It is already established that happiness and having social capital (friendships) are linked, but this research demonstrates that it matters how happy your friends are and that it is the happy friends that are causing your happiness rather than vice versa. Conversely, having unhappy friends over time makes you less happy.

The research shows up in the latest issue of BMJ. “Dynamic spread of happiness in a large social network: longitudinal analysis over 20 years in the Framingham Heart Study.”  [The study involved 5,124 adults aged 21 to 70 who were followed between 1971 and 2003.]

They measured happiness with a 4-item construct:  “I felt hopeful about the future”; “I was happy”; “I enjoyed life” and “I felt that I was just as good as other people.”

They found that happiness is a network phenomenon, clustering in groups of people that extend out to 3 degrees of separation (the friends’ friends of one’s friends), but with greater impact on friendships that are 2 or 1 degree of separation from you.  Demonstrating the magnitude of this effect, co-author James Fowler noted, “if your friend’s friend’s friend becomes happy, that has a bigger impact on you being happy than putting an extra $5,000 in your pocket.”

They found that happiness spreads across a diverse array of social ties, from spouses to siblings to neighbors. They found no happiness effect of co-workers and found that nearby ties had a far greater influence than distant ties: for example, knowing someone who is happy, makes you 15.3% more likely to be happy, but having happy next-door neighbors makes you a full 34% more likely to be happy (much higher than having happy neighbors merely on your block). The optimal effect was for a happy friend living less than half a mile away, which boosts your chance of happiness by42%. In one of the study’s surprises, happy spouses (which one assumes live less than a half mile away!) only increased one’s chance of happiness by 8%. Part of the lower spouse effect is that happiness spreads more effectively through same sex relationships than relationships (romantic or not) between a man and a woman.  (Gays take note!)  Christakis and Fowler believe we may take emotional cues from people of our gender.

They observed that network characteristics (where you were in the network and how happy the people were around you) could independently predict which individuals would be happy years into the future.

They suggest that there may be an evolutionary basis for human emotions.  Previous work noted that emotions like laughter or smiling seemed evolutionary adapted to helping people form social bonds.  [They note: "Human laughter, for example, is believed to have evolved from the 'play face' expression seen in other primates in relaxed social situations. Such facial expressions and positive emotions enhance social relations by producing analogous pleasurable feelings in others."]
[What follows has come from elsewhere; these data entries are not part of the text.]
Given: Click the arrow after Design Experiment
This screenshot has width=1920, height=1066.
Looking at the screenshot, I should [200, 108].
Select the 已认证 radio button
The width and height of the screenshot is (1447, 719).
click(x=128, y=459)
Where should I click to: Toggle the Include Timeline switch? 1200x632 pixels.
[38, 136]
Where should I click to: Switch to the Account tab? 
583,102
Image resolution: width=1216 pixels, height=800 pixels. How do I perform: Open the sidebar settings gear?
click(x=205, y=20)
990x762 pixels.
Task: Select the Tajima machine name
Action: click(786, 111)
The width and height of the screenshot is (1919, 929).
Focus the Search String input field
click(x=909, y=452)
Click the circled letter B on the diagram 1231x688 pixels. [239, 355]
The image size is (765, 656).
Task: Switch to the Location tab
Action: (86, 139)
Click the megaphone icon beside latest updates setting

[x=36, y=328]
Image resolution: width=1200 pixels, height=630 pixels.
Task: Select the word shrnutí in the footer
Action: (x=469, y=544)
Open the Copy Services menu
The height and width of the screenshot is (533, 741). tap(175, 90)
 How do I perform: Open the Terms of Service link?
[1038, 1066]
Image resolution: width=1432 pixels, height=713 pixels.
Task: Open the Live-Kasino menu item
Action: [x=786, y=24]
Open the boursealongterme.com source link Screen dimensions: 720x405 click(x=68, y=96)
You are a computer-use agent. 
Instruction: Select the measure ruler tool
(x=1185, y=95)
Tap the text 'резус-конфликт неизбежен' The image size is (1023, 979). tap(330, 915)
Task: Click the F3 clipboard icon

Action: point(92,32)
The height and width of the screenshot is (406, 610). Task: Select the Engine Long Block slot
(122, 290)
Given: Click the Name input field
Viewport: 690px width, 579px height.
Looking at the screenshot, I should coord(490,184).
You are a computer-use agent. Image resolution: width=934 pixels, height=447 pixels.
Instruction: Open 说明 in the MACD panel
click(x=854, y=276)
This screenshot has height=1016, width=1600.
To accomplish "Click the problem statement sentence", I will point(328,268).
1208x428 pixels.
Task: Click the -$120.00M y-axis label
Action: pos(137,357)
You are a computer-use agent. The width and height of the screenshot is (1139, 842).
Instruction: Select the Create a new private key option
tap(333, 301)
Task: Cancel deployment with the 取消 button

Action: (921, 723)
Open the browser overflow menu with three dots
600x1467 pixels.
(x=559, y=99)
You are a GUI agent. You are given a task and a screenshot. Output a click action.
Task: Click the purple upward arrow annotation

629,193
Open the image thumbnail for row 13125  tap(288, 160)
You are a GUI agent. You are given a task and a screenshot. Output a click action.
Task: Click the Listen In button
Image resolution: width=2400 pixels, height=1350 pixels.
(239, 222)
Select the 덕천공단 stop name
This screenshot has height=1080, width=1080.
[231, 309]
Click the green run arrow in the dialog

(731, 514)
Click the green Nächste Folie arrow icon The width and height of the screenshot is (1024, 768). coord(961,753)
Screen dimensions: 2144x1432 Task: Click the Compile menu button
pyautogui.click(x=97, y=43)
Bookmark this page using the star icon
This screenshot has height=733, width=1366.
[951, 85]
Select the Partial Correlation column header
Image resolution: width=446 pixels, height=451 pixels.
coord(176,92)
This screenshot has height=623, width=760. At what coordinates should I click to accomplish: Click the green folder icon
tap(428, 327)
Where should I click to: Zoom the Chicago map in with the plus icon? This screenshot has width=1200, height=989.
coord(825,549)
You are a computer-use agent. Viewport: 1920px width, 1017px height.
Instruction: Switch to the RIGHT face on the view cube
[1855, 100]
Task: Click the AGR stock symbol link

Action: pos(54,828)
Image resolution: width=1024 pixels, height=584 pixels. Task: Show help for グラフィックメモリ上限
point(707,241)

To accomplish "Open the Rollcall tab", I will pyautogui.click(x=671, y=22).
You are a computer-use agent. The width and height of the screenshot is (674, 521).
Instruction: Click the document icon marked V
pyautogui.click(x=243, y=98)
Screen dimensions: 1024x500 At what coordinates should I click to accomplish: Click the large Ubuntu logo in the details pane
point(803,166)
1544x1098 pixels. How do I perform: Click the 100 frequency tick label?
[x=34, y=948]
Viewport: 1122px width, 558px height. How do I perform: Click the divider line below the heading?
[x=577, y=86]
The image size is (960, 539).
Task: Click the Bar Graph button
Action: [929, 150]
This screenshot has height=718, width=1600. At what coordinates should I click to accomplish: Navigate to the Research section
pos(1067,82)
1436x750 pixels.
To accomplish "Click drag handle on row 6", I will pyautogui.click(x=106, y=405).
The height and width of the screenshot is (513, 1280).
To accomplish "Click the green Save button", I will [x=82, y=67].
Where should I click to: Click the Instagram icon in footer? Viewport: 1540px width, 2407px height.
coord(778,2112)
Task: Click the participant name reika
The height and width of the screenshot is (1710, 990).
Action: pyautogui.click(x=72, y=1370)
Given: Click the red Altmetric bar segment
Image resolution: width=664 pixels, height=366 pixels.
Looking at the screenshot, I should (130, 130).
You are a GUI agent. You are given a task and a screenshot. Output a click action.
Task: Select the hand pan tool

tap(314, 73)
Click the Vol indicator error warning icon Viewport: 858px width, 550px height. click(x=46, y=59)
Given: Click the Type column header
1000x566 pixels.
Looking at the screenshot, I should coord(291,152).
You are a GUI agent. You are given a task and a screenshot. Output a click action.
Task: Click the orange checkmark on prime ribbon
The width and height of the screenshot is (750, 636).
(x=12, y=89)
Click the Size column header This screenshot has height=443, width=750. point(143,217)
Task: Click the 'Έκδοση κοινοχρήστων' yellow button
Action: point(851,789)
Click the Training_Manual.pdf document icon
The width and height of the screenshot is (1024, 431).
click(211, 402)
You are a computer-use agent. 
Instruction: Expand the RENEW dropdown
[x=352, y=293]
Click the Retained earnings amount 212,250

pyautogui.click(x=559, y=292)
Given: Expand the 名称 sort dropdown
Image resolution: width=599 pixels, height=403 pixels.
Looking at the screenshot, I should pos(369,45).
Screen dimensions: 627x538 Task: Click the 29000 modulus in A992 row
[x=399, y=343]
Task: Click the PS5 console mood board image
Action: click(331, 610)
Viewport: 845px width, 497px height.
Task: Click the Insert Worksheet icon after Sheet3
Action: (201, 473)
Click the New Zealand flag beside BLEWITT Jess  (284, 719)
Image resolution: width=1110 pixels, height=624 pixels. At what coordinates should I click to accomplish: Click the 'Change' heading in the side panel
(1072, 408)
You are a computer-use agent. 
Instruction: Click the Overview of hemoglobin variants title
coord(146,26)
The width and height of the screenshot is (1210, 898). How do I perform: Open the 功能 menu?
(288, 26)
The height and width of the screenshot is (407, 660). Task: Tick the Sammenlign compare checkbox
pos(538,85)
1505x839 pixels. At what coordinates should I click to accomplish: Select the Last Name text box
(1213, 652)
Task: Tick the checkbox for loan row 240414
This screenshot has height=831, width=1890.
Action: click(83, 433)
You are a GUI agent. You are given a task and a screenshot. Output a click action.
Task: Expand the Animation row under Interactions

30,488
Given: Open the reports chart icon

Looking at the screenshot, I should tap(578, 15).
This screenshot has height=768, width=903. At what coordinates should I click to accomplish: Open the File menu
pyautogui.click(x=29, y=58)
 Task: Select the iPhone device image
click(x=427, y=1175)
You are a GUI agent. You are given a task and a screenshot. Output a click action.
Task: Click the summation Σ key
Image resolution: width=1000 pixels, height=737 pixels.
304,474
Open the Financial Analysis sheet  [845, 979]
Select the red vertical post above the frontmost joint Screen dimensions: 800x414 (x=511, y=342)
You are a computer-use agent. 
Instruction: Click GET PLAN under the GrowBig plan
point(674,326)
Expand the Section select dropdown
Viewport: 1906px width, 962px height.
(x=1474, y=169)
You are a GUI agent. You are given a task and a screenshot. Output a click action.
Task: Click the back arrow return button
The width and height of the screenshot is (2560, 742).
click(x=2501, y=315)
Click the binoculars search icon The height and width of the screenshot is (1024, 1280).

While they couldn’t prove it, they suggested 3 possible causal mechanisms:

  1. happy people might share their good fortune
  2. happy people might change their behavior toward others (by being nicer or less hostile)
  3. happy people might exude a contagious emotion (although this would have to be over a sustained time period)

Christakis and Fowler noted that the 3-degrees of separation impact observed in happiness was the same as for smoking and obesity (which also reached out 3 degrees). They wonder whether a “3-degrees of influence” extends to behaviors like depression, anxiety, loneliness, drinking, eating, exercise and other health-related activities.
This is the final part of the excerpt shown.